[Opening EXTRACTED INFORMATION section]
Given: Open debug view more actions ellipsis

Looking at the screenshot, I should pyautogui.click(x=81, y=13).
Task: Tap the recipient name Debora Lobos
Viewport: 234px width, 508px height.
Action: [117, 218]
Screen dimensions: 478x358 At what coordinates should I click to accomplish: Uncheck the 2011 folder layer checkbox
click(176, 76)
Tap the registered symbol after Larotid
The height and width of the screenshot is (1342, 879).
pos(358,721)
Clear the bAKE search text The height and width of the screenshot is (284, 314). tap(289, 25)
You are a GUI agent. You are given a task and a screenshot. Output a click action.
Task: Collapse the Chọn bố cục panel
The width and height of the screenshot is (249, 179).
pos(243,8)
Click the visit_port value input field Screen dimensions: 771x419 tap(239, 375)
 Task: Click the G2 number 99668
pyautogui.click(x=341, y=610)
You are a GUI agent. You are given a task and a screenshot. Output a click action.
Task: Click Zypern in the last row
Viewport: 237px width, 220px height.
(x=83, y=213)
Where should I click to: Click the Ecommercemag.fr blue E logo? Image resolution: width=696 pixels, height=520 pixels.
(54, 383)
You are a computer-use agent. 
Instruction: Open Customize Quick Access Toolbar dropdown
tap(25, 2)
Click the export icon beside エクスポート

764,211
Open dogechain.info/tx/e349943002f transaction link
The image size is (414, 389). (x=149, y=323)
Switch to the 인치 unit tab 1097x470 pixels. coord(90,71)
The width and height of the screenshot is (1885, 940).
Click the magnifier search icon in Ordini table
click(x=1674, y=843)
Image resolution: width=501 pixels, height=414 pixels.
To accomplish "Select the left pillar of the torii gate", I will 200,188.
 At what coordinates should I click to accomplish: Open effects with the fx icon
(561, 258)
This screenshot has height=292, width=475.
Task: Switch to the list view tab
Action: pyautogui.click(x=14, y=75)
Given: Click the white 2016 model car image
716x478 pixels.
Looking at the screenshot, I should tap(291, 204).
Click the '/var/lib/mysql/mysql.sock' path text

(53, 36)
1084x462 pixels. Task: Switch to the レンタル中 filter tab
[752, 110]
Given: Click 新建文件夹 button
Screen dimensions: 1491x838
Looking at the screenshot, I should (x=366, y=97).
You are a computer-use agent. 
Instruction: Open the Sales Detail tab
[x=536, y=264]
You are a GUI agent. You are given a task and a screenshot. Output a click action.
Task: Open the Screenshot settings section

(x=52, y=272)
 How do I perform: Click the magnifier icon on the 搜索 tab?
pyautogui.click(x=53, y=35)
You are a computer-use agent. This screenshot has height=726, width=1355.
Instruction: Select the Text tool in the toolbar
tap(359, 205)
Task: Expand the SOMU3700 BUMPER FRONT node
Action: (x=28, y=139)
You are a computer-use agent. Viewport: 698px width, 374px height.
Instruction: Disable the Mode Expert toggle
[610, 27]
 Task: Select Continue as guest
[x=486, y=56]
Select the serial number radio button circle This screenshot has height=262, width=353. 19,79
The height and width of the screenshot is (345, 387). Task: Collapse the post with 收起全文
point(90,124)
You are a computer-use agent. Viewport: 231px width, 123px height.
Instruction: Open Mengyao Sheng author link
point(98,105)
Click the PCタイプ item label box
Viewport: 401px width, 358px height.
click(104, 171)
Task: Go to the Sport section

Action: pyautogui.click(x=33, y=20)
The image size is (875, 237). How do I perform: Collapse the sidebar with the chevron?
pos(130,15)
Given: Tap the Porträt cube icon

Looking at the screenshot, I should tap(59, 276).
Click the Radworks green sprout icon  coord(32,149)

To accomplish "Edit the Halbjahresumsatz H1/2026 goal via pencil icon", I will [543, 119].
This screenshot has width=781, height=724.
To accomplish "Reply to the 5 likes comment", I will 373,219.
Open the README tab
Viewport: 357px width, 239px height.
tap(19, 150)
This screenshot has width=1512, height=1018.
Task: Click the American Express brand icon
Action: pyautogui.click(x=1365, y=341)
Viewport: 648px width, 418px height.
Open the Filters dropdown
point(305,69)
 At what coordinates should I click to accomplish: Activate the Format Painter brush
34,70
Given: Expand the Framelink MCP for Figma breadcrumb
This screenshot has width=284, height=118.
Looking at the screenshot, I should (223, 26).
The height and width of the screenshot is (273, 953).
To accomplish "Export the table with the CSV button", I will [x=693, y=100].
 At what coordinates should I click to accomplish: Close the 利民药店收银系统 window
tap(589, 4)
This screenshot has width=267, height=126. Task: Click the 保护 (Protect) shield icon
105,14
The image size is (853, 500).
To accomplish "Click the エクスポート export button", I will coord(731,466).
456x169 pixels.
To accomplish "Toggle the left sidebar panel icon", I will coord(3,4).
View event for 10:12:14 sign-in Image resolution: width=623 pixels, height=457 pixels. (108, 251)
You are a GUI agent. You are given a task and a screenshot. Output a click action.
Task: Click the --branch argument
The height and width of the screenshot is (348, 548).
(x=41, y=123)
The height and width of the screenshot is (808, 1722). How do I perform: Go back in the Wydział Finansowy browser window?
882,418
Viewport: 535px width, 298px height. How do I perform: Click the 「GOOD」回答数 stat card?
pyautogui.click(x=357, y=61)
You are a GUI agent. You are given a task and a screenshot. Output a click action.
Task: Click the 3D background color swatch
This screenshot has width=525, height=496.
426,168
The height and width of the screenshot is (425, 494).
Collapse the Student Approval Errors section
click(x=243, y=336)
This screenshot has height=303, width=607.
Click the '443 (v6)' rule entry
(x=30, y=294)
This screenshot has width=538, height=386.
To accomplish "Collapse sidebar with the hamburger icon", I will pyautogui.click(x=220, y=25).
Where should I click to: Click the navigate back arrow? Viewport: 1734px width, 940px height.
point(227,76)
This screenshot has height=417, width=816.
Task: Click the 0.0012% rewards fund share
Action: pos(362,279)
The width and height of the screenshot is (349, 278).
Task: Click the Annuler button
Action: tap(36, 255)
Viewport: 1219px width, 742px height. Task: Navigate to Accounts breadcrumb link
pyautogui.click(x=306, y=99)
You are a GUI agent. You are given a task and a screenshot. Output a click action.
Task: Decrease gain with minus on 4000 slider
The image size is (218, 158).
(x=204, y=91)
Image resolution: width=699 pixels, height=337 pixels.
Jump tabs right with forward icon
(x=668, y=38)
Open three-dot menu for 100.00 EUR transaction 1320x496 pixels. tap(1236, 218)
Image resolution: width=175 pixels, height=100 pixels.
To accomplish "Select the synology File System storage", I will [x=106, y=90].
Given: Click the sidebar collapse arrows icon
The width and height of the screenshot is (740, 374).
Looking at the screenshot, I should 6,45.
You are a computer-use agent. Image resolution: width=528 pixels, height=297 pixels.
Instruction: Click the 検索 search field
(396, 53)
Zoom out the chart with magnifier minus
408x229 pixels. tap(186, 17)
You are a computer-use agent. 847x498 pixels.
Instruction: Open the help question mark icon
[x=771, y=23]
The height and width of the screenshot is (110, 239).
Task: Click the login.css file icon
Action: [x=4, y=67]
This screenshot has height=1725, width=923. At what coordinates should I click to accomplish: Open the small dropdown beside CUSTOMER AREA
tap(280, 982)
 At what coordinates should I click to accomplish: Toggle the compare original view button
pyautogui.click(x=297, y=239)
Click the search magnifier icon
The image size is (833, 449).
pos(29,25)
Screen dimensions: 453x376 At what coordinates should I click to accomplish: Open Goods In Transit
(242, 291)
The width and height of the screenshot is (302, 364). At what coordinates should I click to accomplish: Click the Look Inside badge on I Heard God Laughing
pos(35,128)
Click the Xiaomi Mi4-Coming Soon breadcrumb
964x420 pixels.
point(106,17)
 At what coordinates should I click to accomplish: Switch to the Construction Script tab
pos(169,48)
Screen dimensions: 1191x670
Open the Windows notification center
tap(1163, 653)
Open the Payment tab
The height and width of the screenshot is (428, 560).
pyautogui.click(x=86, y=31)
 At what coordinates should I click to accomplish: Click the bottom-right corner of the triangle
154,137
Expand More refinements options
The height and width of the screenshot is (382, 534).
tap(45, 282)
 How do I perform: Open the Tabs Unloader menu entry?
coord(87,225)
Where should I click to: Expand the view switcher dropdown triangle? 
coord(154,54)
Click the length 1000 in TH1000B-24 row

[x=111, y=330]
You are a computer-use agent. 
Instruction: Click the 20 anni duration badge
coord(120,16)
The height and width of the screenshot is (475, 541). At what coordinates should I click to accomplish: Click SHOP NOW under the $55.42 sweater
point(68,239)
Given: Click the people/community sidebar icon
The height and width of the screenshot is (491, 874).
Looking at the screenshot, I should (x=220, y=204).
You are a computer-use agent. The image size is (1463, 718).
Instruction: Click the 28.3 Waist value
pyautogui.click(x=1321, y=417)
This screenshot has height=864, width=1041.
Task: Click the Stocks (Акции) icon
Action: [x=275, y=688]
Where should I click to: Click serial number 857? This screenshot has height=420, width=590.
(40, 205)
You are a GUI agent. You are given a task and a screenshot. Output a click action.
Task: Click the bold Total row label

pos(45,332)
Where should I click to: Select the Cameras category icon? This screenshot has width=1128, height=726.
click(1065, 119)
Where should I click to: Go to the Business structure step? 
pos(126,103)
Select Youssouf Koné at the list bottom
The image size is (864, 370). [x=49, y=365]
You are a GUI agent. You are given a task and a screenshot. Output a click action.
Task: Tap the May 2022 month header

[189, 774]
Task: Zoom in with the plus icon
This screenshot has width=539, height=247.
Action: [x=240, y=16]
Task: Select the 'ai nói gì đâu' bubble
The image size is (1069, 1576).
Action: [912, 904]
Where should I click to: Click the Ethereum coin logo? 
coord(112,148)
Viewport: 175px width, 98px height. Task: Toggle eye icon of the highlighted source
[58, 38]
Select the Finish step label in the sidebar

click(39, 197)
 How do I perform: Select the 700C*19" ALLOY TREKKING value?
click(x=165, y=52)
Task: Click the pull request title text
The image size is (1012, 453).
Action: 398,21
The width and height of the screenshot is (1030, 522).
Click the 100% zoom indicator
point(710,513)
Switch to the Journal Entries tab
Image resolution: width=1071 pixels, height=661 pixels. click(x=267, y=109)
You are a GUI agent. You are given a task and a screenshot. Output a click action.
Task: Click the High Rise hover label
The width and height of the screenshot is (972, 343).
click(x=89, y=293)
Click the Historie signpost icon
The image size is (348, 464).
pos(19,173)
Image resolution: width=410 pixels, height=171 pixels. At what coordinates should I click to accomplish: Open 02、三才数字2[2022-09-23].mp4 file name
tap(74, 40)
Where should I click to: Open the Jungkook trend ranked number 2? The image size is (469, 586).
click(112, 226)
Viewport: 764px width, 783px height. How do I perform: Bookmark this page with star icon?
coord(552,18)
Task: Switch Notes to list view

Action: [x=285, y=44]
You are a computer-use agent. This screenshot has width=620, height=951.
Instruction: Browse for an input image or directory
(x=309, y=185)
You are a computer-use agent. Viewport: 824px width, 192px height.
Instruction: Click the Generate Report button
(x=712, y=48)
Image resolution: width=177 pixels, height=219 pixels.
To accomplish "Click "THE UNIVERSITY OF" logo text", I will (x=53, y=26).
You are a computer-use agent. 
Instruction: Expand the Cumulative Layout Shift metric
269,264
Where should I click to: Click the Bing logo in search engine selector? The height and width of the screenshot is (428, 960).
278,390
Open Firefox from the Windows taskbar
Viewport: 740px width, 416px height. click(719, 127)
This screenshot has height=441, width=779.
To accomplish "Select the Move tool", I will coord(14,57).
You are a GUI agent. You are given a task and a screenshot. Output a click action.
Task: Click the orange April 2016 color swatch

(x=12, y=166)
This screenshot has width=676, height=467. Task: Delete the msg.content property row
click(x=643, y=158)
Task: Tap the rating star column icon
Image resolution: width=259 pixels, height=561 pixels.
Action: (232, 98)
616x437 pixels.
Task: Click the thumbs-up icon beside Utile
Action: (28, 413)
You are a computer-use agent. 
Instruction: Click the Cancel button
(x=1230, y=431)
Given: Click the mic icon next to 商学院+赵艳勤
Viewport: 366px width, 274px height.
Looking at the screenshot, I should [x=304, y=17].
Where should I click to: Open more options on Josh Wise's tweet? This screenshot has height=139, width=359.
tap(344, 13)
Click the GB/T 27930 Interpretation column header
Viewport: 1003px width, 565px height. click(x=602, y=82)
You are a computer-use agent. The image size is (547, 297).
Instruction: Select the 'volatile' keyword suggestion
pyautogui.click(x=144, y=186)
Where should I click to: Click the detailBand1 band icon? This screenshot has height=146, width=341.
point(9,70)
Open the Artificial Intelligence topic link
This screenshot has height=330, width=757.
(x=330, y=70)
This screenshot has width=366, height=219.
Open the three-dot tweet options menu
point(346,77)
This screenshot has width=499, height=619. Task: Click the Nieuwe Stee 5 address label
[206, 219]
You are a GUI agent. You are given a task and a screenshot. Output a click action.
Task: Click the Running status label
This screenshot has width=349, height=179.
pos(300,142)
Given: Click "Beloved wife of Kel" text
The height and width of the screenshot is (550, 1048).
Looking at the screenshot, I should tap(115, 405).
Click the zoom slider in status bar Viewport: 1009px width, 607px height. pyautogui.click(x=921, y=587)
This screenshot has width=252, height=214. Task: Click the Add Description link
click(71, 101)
[Closing EXTRACTED INFORMATION section]
#### THE PROBLEM
Your answer must be the lines from the first line of the records through the line containing "Given: Click 新建文件夹 button", copied exactly.

#### TASK RESPONSE
Given: Open debug view more actions ellipsis

Looking at the screenshot, I should pyautogui.click(x=81, y=13).
Task: Tap the recipient name Debora Lobos
Viewport: 234px width, 508px height.
Action: [117, 218]
Screen dimensions: 478x358 At what coordinates should I click to accomplish: Uncheck the 2011 folder layer checkbox
click(176, 76)
Tap the registered symbol after Larotid
The height and width of the screenshot is (1342, 879).
pos(358,721)
Clear the bAKE search text The height and width of the screenshot is (284, 314). tap(289, 25)
You are a GUI agent. You are given a task and a screenshot. Output a click action.
Task: Collapse the Chọn bố cục panel
The width and height of the screenshot is (249, 179).
pos(243,8)
Click the visit_port value input field Screen dimensions: 771x419 tap(239, 375)
 Task: Click the G2 number 99668
pyautogui.click(x=341, y=610)
You are a GUI agent. You are given a task and a screenshot. Output a click action.
Task: Click Zypern in the last row
Viewport: 237px width, 220px height.
(x=83, y=213)
Where should I click to: Click the Ecommercemag.fr blue E logo? Image resolution: width=696 pixels, height=520 pixels.
(54, 383)
You are a computer-use agent. 
Instruction: Open Customize Quick Access Toolbar dropdown
tap(25, 2)
Click the export icon beside エクスポート

764,211
Open dogechain.info/tx/e349943002f transaction link
The image size is (414, 389). (x=149, y=323)
Switch to the 인치 unit tab 1097x470 pixels. coord(90,71)
The width and height of the screenshot is (1885, 940).
Click the magnifier search icon in Ordini table
click(x=1674, y=843)
Image resolution: width=501 pixels, height=414 pixels.
To accomplish "Select the left pillar of the torii gate", I will 200,188.
 At what coordinates should I click to accomplish: Open effects with the fx icon
(561, 258)
This screenshot has height=292, width=475.
Task: Switch to the list view tab
Action: pyautogui.click(x=14, y=75)
Given: Click the white 2016 model car image
716x478 pixels.
Looking at the screenshot, I should tap(291, 204).
Click the '/var/lib/mysql/mysql.sock' path text

(53, 36)
1084x462 pixels. Task: Switch to the レンタル中 filter tab
[752, 110]
Given: Click 新建文件夹 button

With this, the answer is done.